まして白と青となると、色合い的にも美しい組み合わせで、もっと大々的に話題になってもおかしくはない。
別に花に詳しい訳では無いが、虎珀が知る限りでは、そんな花は全くと言っていいほど知らない。
だが、虎珀が顎に手を当て考えている中、龍牙はとんでもないことを口にする。
「白くて、青くて、綺麗な花……その花、なんか日向みたいだな。特徴が似てる」
「…………えっ?」
「ん?日向、みたい…………?
あああああ!!!!!なあ虎!も、もしかして、魁蓮が探してた花って日向のことなんじゃねえか!?」
「……………………は?」
虎珀は、ポカンと口を開けた。
龍牙はいつも唐突なことをするが、今回のは特に酷く、流石の虎珀も驚きすぎて一瞬困惑した。
何一つ理解が出来ないまま、軽く首を振る。
「ま、待て待て。何を言っているんだお前は」
「いやだって、日向の髪は白いだろ?それと、目が青い。おまけに超可愛い顔してるし、花の力がある!大当たりじゃん。白くて青くて綺麗な花!日向じゃん!」
「いや意味がわからん。魁蓮様が探していたのは、花なんだろ?人間じゃない」
「だーかーらー、その花が日向ってことよ!花って思うほど、可愛いだろぉ日向は!」
「馬鹿言え。当てずっぽうにも程がある理論だ」
「いやいや大真面目よ俺?そもそも魁蓮が他人を殺さず傍に置いたりとか、あんなに誰かに執着するの初めてじゃん。何かあるに決まってるって。俺は、魁蓮が探していたのが日向だってのに1票~」
「いや決めつけるな、そんなわけがっ」
「それ、一理ある、と思う」
「「っ!!!」」
コソコソと話す2人の耳に、1人の声が。
2人が同時にバッと振り返ると、そこには真剣な眼差しをして立ち尽くす忌蛇がいた。
「忌蛇っ……いつからそこにっ」
「さっき、城に入ってくる日向を見て、何か元気なかったから……こっちで、何かあったのかなって。
ごめんなさい、話、盗み聞きして」
忌蛇はペコッと軽く一礼すると、ゆっくりと2人に歩み寄ってくる。
そして、忌蛇は静かに話し始めた。
「虎珀さん。
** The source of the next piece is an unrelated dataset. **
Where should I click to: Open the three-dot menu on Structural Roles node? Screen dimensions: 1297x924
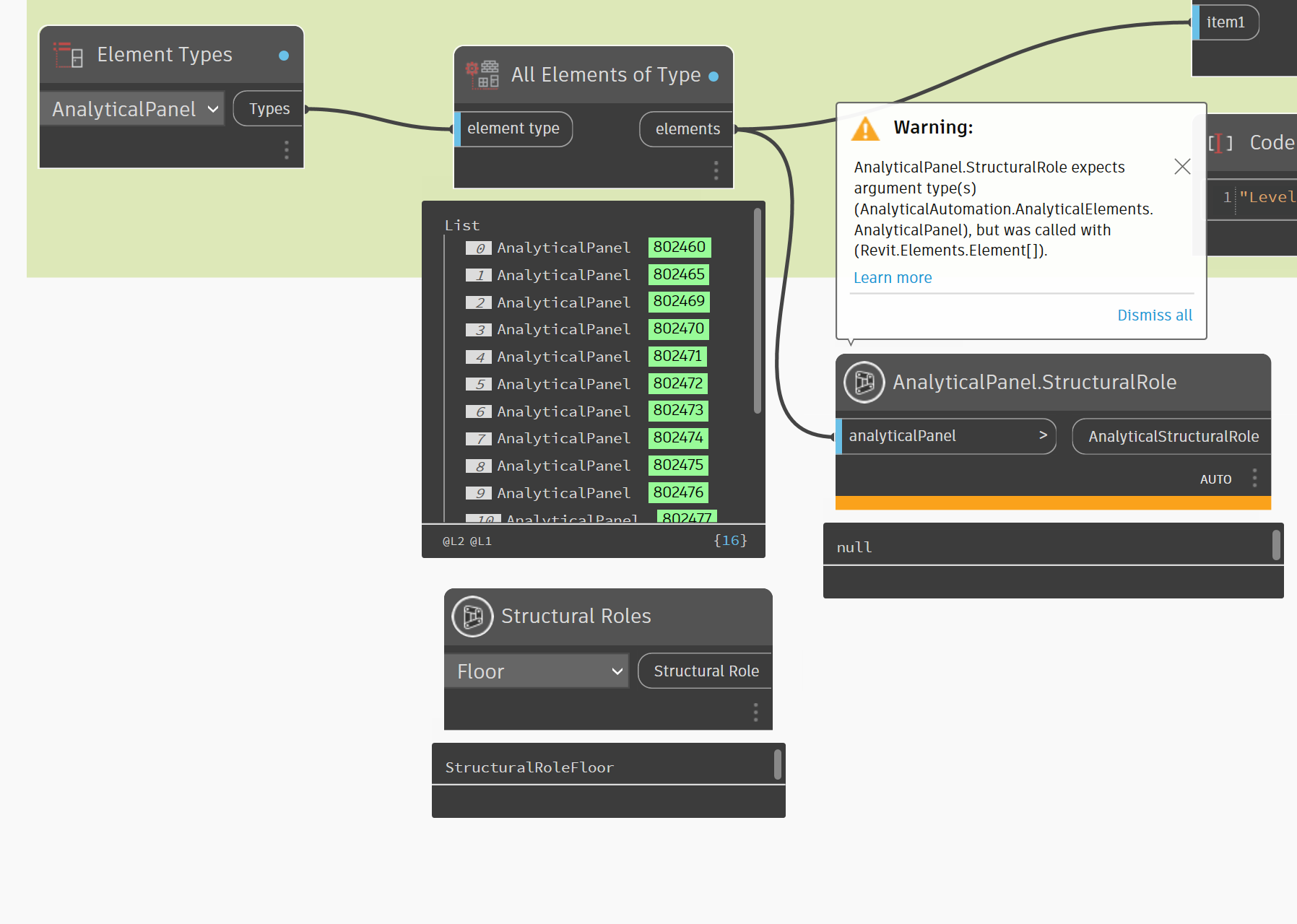click(x=755, y=712)
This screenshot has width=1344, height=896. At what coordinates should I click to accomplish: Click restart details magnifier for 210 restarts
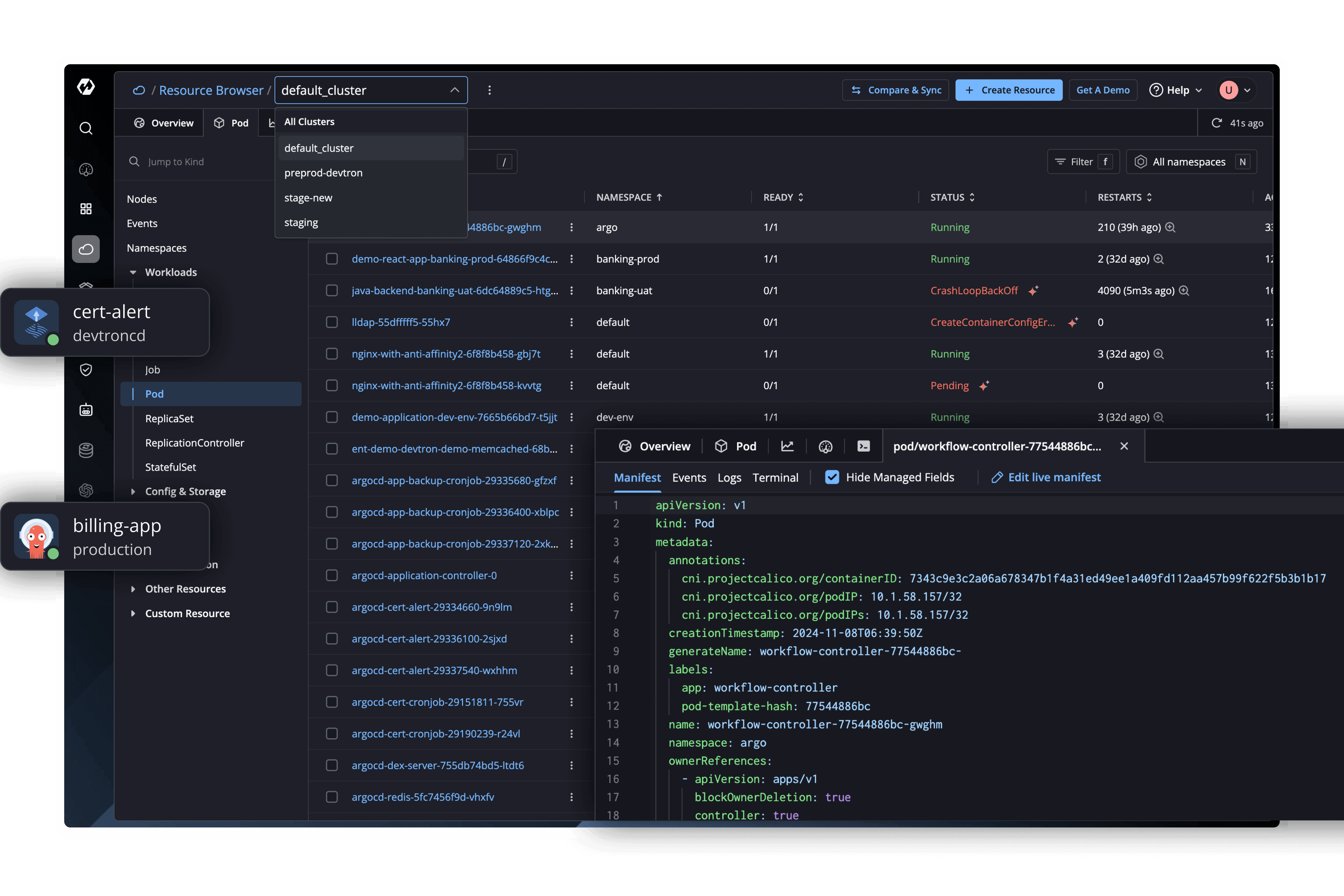1170,227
僕は龍牙さんの考え、案外当たってるんじゃないかなって、思う。魁蓮さんが探していたのが、日向だって、理論」
「なぜそう思うんだ」
「それは……何となく、だけど」
「浅はかだな。仮に龍牙の考えが当たっていたとしても、不明点が多いだろ。
俺たちが話しているのは、1000年前の魁蓮様だ。あの人間は、当然ながら生きていない。存在自体なかったというのに、何故魁蓮様は探す?」
「そう言われると、何も言えない、けど……。
でも……僕は、思うんだ」
忌蛇はそこまで言うと、2人がいる前で立ち止まり、そして同じようにしゃがみこむ。
小さく縮こまるように膝を抱えると、忌蛇は2人を見つめた。